You may even witness some trick-or-treating although that concept seems to be a bit slower in taking hold. I credit this to two facts (and these are of course generalizations with their natural exceptions):
1) Most people in cities live in apartment buildings that aren’t conducive for door-to-door soliciting
2) Spaniards are private about their homes and it’s just not in their nature to open up their front doors to strangers – they so most of their entertaining en la calle as opposed to in their homes.
Since November 1 is a holiday, October 31 is a festive night anywhere in Spain. You’ll see mostly scary costumed folks out and about. The funny and satirical costumes we’re used to at this time of year are usually reserved for Carnaval in early Spring.

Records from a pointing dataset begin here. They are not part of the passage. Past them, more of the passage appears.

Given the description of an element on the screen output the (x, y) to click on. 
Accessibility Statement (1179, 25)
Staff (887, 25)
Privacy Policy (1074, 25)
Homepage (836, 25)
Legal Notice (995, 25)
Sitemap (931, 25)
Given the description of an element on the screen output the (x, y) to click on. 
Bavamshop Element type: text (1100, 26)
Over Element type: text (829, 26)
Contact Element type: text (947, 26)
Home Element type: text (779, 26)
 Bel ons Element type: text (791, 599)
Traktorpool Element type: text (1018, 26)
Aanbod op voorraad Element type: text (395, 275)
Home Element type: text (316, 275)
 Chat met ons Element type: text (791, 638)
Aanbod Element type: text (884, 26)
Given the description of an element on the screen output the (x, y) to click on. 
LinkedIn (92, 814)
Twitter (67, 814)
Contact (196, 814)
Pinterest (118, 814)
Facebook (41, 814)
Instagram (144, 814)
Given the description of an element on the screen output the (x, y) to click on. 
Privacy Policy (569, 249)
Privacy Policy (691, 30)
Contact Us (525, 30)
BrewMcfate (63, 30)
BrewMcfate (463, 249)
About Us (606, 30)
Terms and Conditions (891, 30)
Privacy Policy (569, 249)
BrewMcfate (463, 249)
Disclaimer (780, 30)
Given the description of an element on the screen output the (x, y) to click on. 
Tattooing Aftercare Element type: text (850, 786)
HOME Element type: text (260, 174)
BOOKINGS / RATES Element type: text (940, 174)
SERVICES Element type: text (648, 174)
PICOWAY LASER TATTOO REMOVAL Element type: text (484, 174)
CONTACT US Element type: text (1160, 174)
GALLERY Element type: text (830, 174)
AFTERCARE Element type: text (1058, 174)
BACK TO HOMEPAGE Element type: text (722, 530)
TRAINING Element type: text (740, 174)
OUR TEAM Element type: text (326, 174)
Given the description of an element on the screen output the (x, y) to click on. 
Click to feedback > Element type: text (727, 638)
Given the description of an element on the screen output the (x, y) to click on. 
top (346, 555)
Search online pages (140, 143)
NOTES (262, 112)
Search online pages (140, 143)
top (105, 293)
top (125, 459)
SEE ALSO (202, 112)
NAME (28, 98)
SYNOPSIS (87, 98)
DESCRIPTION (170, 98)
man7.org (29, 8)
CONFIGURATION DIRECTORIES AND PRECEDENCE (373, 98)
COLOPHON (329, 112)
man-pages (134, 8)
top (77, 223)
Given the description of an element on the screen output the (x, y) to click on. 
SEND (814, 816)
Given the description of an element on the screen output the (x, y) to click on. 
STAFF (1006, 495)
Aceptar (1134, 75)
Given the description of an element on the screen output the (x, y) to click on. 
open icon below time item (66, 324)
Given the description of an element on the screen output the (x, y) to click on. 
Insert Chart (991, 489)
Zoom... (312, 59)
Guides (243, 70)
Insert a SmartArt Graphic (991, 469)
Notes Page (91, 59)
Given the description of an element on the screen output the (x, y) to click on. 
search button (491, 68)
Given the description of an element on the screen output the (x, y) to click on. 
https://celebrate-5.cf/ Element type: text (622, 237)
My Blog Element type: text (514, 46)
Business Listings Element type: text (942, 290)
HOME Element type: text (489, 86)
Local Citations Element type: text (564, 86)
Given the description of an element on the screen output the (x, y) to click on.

Traditionally, this is a time of year when the Spanish people will visit their deceased loved ones at the cemetery, trussing up their grave sites and decorating them with flowers. Families will gather for a large meal and in some areas, special sweets are a part of the celebration – like huesos de Santo (holy bones).
Late October is usually a lovely time to visit Spain and to be able to celebrate Halloween as well is just an added bonus!